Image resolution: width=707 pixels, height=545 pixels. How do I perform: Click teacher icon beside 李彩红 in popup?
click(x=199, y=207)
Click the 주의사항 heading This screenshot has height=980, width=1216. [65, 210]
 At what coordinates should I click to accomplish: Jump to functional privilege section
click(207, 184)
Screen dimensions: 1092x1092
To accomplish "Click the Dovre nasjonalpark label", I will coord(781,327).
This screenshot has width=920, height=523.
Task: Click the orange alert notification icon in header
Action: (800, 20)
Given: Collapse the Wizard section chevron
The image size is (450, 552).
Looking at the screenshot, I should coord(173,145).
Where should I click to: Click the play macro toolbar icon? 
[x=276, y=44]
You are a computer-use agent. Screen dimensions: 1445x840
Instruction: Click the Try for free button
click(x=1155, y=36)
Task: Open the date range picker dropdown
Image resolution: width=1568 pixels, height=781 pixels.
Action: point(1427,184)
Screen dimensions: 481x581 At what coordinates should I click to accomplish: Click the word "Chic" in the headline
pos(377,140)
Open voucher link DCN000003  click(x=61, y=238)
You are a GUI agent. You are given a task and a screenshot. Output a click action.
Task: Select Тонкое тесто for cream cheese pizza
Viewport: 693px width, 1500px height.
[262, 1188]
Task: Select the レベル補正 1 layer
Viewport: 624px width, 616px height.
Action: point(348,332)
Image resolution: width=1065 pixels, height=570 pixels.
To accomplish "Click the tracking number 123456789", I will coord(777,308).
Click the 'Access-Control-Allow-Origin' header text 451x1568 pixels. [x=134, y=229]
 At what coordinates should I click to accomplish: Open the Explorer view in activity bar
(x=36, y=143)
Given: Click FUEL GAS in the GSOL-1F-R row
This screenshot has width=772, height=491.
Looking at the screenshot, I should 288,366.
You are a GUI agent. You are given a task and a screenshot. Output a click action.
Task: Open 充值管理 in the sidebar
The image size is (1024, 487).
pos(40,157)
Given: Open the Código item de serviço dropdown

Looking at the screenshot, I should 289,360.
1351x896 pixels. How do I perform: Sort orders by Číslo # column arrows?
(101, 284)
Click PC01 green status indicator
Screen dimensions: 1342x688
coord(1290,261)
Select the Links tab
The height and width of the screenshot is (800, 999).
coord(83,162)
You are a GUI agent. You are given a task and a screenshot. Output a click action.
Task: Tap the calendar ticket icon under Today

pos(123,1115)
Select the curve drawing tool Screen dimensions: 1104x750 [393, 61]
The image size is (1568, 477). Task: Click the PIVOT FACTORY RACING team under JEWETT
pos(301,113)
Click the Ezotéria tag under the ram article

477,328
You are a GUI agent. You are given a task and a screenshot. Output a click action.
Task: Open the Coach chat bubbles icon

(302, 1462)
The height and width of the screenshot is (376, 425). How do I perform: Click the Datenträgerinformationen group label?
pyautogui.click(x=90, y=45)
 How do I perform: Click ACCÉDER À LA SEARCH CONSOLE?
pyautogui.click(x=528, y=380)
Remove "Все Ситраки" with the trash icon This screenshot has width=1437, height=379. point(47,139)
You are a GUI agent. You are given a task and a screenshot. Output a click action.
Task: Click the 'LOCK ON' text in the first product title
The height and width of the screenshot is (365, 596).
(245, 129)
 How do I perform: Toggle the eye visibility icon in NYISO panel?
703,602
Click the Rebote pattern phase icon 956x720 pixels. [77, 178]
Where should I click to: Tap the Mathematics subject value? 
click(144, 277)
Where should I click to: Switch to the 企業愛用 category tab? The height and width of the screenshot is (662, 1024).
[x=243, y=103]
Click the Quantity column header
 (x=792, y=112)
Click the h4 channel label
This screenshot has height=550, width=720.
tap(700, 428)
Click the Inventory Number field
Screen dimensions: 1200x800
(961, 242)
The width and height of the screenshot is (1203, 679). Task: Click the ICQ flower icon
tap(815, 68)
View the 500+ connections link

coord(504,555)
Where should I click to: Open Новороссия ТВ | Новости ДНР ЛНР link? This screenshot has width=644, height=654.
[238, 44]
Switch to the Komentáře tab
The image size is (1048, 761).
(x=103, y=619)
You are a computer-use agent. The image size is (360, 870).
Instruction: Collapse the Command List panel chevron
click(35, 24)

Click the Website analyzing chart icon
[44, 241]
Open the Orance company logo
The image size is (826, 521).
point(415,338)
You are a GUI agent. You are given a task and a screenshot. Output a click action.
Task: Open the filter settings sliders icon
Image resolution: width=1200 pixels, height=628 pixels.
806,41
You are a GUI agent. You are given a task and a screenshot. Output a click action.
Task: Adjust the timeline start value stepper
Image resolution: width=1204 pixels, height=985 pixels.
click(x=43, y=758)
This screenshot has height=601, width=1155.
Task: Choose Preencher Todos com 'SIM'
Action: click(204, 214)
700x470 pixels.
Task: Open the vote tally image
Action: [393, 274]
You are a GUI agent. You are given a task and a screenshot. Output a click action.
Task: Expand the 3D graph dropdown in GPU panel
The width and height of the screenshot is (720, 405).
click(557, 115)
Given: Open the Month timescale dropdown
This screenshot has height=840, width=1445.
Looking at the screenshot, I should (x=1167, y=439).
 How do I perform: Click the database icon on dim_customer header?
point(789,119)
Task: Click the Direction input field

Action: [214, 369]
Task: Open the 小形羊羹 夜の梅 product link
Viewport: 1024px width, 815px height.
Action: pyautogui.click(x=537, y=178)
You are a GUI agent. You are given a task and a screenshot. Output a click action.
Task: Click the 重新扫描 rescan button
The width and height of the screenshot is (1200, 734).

-----

Task requirements: Please return exactly the lines from the opening line of the data above through the line with "Screen dimensions: 1092x1092", both included and nothing else.

Exercise result:
Image resolution: width=707 pixels, height=545 pixels. How do I perform: Click teacher icon beside 李彩红 in popup?
click(x=199, y=207)
Click the 주의사항 heading This screenshot has height=980, width=1216. [65, 210]
 At what coordinates should I click to accomplish: Jump to functional privilege section
click(207, 184)
Screen dimensions: 1092x1092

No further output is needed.